Buying property is one of the biggest purchases you will ever make, and over time your circumstances may change, meaning your current mortgage isn't the best fit for your individual situation.

Refinancing is an option explored by many mortgage holders, whether it be to get access to a better interest rate, restructure the loan based on new circumstances, consolidate other debts, extend or renovate or get enhanced features and benefits that you didn't initially need.

Before the decision to refinance is made, there are a number of things you need to consider to ensure refinancing is in fact the best option for you. Make sure you understand the real costs of refinancing, including fees and charges that may apply to your loan, the features and benefits of the new loan, and any penalties for exiting your existing loan that may apply.

Most importantly, whatever the purpose of refinancing, the onus is on being able to make repayments. Don't get yourself into a loan that you can't afford. Also, don't forget that in many cases your existing lender may be able to make modifications to your loan to make it best suit your circumstances. It never hurts to ask.

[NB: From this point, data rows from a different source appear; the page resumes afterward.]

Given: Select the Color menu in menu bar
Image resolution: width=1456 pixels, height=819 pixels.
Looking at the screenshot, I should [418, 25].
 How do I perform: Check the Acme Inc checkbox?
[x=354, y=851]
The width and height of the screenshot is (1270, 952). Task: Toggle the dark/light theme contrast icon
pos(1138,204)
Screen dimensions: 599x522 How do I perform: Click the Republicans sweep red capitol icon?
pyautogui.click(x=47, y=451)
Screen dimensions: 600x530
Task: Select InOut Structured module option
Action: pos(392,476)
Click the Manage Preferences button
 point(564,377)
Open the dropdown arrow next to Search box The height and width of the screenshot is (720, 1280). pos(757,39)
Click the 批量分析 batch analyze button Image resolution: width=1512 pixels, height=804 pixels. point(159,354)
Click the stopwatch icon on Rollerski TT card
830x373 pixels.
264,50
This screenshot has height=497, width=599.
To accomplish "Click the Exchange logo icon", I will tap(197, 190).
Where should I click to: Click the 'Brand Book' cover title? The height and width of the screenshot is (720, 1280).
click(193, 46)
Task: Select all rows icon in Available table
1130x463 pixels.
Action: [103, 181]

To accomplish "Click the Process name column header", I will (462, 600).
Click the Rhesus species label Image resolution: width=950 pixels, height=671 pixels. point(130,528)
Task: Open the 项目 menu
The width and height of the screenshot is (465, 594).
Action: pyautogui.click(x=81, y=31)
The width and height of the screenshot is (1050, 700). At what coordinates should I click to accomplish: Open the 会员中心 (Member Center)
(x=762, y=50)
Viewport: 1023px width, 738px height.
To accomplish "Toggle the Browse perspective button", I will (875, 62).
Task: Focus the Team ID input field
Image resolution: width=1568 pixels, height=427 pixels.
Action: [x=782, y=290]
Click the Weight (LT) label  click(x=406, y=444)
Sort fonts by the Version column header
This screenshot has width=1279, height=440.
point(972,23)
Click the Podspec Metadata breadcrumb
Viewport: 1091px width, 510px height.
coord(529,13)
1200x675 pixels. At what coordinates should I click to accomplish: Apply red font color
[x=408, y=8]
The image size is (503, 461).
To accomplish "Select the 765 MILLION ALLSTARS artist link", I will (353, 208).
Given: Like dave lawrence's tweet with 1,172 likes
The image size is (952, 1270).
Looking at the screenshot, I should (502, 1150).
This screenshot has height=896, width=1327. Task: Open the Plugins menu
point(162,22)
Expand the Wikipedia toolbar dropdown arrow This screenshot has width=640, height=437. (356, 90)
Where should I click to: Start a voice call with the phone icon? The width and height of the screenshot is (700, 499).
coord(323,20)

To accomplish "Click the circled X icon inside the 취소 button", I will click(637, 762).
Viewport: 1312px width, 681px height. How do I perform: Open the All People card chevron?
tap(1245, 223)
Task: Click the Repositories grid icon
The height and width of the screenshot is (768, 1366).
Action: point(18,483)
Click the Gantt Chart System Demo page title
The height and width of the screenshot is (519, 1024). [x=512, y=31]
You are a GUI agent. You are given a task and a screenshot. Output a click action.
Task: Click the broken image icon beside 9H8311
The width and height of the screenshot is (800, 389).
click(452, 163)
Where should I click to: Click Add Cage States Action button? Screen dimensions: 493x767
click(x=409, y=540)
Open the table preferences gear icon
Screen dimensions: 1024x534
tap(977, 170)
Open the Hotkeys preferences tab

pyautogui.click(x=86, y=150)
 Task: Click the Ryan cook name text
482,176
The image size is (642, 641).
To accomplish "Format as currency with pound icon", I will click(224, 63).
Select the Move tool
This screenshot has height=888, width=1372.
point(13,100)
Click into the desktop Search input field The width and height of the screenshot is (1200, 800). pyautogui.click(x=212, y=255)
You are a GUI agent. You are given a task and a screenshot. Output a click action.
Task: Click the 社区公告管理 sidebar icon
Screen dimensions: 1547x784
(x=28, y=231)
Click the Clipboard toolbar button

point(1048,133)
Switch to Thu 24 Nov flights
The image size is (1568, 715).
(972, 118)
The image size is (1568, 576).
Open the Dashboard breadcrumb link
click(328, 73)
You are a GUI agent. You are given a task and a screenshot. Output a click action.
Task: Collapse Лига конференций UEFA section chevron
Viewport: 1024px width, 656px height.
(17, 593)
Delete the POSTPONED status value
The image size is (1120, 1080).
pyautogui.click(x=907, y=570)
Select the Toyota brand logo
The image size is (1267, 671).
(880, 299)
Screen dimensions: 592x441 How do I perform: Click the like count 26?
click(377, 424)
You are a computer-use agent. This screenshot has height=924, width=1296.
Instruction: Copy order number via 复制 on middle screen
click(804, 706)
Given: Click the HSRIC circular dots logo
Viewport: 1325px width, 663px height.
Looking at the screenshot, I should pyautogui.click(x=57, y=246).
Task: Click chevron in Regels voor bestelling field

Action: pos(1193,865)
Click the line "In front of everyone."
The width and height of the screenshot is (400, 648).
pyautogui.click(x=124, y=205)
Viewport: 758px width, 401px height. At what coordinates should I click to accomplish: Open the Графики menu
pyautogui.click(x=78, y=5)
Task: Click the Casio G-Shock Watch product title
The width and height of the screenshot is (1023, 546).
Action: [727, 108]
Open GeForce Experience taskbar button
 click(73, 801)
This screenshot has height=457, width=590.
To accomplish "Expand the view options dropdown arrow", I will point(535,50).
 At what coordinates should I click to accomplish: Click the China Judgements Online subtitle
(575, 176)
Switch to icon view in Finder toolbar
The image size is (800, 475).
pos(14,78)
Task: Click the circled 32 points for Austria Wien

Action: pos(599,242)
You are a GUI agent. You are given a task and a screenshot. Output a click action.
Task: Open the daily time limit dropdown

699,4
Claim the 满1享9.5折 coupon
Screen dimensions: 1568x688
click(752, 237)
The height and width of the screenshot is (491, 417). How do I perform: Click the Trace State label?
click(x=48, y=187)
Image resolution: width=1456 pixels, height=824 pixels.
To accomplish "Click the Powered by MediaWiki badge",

How can you better manage your debt and use refinancing to the best effect? The following tips may help for those looking to refinance:

Understand why you are refinancing. If you are refinancing to make improvements to your property, you are adding long-term value which will in turn grow your equity. However if you are tapping into the equity in your property to pay for a holiday or a new car, make sure it's the right decision, especially in a lackluster property market which we are currently facing. In these cases you will be paying interest on the cost of your holiday over the life of the loan, with no prospect of building your equity.

Living on credit? If yo're using one debt facility to repay another you need to reconsider your options. While refinancing to consolidate your debts can help alleviate some financial strain, you should keep as much equity in your house as possible, and pay off that mortgage as quickly as possible to reduce your interest spend.

Consider the future. There are always unforeseen events that you can't plan for - be sure to have a little bit of financial flexibility up your sleeve, just in case. Are you realistic with what you can and can't afford? Put together a comprehensive household budget and look at all your expenses. Don't just rely on others' opinions of what you should or shouldn't borrow.

Re-visit your variable expenses. Costs such as gym membership, pay tv, internet and mobile phones can make up a considerable chunk of household spending. If you are struggling, can these be downgraded temporarily until you can get on top of your debts? You'll be amazed at how much you can save.

Are you starting to feel the pinch on your debt commitments? If you're struggling to repay your mortgage or credit card debt, speak to your lender now rather than allow the problem to fester. The earlier you identify a repayment problem, the greater the likelihood of a positive result. Remember, it's in no one's interest to see you default on your loan.